EXERCISE ▸
The data beneath this task has to be reprinted character for character.
:: RECORDS SHOWN ::
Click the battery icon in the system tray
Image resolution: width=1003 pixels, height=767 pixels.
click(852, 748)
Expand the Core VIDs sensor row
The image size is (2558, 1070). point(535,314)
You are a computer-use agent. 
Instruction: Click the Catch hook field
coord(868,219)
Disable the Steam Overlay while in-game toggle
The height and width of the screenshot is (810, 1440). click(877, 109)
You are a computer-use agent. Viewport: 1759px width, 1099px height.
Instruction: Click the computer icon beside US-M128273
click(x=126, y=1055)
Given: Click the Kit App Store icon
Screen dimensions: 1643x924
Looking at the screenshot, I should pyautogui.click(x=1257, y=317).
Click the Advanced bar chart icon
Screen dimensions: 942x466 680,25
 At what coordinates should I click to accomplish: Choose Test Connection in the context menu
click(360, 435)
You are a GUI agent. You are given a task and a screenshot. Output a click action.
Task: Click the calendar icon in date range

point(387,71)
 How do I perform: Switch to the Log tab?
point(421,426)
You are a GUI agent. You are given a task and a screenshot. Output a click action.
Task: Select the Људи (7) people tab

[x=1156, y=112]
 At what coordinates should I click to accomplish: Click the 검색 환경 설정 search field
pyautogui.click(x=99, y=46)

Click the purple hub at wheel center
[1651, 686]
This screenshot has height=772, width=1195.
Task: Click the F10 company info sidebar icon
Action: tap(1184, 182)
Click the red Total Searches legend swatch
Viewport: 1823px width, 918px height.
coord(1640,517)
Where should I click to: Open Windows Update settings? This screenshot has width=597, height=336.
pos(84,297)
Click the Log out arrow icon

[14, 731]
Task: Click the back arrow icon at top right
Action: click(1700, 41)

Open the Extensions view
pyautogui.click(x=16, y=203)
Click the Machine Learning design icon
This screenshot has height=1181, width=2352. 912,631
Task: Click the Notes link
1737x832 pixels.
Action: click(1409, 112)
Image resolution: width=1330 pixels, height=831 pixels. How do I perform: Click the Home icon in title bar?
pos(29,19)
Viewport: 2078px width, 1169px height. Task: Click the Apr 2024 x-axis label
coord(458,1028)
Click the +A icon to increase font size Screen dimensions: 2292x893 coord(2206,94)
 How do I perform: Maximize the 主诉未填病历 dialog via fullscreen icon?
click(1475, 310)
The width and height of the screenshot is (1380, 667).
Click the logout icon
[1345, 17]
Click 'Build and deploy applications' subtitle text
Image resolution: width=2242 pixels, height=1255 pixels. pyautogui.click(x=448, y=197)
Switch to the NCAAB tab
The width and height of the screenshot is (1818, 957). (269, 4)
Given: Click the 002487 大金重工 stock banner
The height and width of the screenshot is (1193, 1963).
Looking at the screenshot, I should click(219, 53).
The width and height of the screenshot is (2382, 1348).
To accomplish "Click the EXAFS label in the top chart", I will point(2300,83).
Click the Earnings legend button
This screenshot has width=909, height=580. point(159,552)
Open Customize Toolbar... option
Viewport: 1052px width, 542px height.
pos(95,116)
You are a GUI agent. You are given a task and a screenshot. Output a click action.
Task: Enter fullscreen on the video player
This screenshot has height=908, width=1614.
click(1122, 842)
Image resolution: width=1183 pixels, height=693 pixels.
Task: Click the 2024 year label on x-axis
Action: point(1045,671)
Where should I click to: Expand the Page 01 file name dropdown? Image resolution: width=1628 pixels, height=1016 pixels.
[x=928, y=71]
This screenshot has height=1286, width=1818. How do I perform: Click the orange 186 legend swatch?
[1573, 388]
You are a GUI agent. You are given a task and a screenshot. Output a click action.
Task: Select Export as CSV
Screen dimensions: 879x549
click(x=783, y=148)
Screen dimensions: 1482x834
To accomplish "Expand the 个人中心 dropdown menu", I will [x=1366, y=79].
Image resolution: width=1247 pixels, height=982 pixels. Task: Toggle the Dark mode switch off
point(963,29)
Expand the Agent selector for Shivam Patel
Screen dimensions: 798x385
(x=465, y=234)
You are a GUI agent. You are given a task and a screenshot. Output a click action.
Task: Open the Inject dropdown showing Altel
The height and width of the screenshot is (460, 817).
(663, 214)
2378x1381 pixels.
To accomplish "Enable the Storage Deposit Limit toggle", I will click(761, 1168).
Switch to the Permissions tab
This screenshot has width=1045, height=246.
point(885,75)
:::
RESULT OF THIS TASK ▸
Click the battery icon in the system tray
Image resolution: width=1003 pixels, height=767 pixels.
click(852, 748)
Expand the Core VIDs sensor row
The image size is (2558, 1070). point(535,314)
You are a computer-use agent. 
Instruction: Click the Catch hook field
coord(868,219)
Disable the Steam Overlay while in-game toggle
The height and width of the screenshot is (810, 1440). click(877, 109)
You are a computer-use agent. Viewport: 1759px width, 1099px height.
Instruction: Click the computer icon beside US-M128273
click(x=126, y=1055)
Given: Click the Kit App Store icon
Screen dimensions: 1643x924
Looking at the screenshot, I should pyautogui.click(x=1257, y=317).
Click the Advanced bar chart icon
Screen dimensions: 942x466 680,25
 At what coordinates should I click to accomplish: Choose Test Connection in the context menu
click(360, 435)
You are a GUI agent. You are given a task and a screenshot. Output a click action.
Task: Click the calendar icon in date range

point(387,71)
 How do I perform: Switch to the Log tab?
point(421,426)
You are a GUI agent. You are given a task and a screenshot. Output a click action.
Task: Select the Људи (7) people tab

[x=1156, y=112]
 At what coordinates should I click to accomplish: Click the 검색 환경 설정 search field
pyautogui.click(x=99, y=46)

Click the purple hub at wheel center
[1651, 686]
This screenshot has height=772, width=1195.
Task: Click the F10 company info sidebar icon
Action: tap(1184, 182)
Click the red Total Searches legend swatch
Viewport: 1823px width, 918px height.
coord(1640,517)
Where should I click to: Open Windows Update settings? This screenshot has width=597, height=336.
pos(84,297)
Click the Log out arrow icon

[14, 731]
Task: Click the back arrow icon at top right
Action: click(1700, 41)

Open the Extensions view
pyautogui.click(x=16, y=203)
Click the Machine Learning design icon
This screenshot has height=1181, width=2352. 912,631
Task: Click the Notes link
1737x832 pixels.
Action: click(1409, 112)
Image resolution: width=1330 pixels, height=831 pixels. How do I perform: Click the Home icon in title bar?
pos(29,19)
Viewport: 2078px width, 1169px height. Task: Click the Apr 2024 x-axis label
coord(458,1028)
Click the +A icon to increase font size Screen dimensions: 2292x893 coord(2206,94)
 How do I perform: Maximize the 主诉未填病历 dialog via fullscreen icon?
click(1475, 310)
The width and height of the screenshot is (1380, 667).
Click the logout icon
[1345, 17]
Click 'Build and deploy applications' subtitle text
Image resolution: width=2242 pixels, height=1255 pixels. pyautogui.click(x=448, y=197)
Switch to the NCAAB tab
The width and height of the screenshot is (1818, 957). (269, 4)
Given: Click the 002487 大金重工 stock banner
The height and width of the screenshot is (1193, 1963).
Looking at the screenshot, I should click(219, 53).
The width and height of the screenshot is (2382, 1348).
To accomplish "Click the EXAFS label in the top chart", I will point(2300,83).
Click the Earnings legend button
This screenshot has width=909, height=580. point(159,552)
Open Customize Toolbar... option
Viewport: 1052px width, 542px height.
pos(95,116)
You are a GUI agent. You are given a task and a screenshot. Output a click action.
Task: Enter fullscreen on the video player
This screenshot has height=908, width=1614.
click(1122, 842)
Image resolution: width=1183 pixels, height=693 pixels.
Task: Click the 2024 year label on x-axis
Action: point(1045,671)
Where should I click to: Expand the Page 01 file name dropdown? Image resolution: width=1628 pixels, height=1016 pixels.
[x=928, y=71]
This screenshot has height=1286, width=1818. How do I perform: Click the orange 186 legend swatch?
[1573, 388]
You are a GUI agent. You are given a task and a screenshot. Output a click action.
Task: Select Export as CSV
Screen dimensions: 879x549
click(x=783, y=148)
Screen dimensions: 1482x834
To accomplish "Expand the 个人中心 dropdown menu", I will [x=1366, y=79].
Image resolution: width=1247 pixels, height=982 pixels. Task: Toggle the Dark mode switch off
point(963,29)
Expand the Agent selector for Shivam Patel
Screen dimensions: 798x385
(x=465, y=234)
You are a GUI agent. You are given a task and a screenshot. Output a click action.
Task: Open the Inject dropdown showing Altel
The height and width of the screenshot is (460, 817).
(663, 214)
2378x1381 pixels.
To accomplish "Enable the Storage Deposit Limit toggle", I will click(761, 1168).
Switch to the Permissions tab
This screenshot has width=1045, height=246.
point(885,75)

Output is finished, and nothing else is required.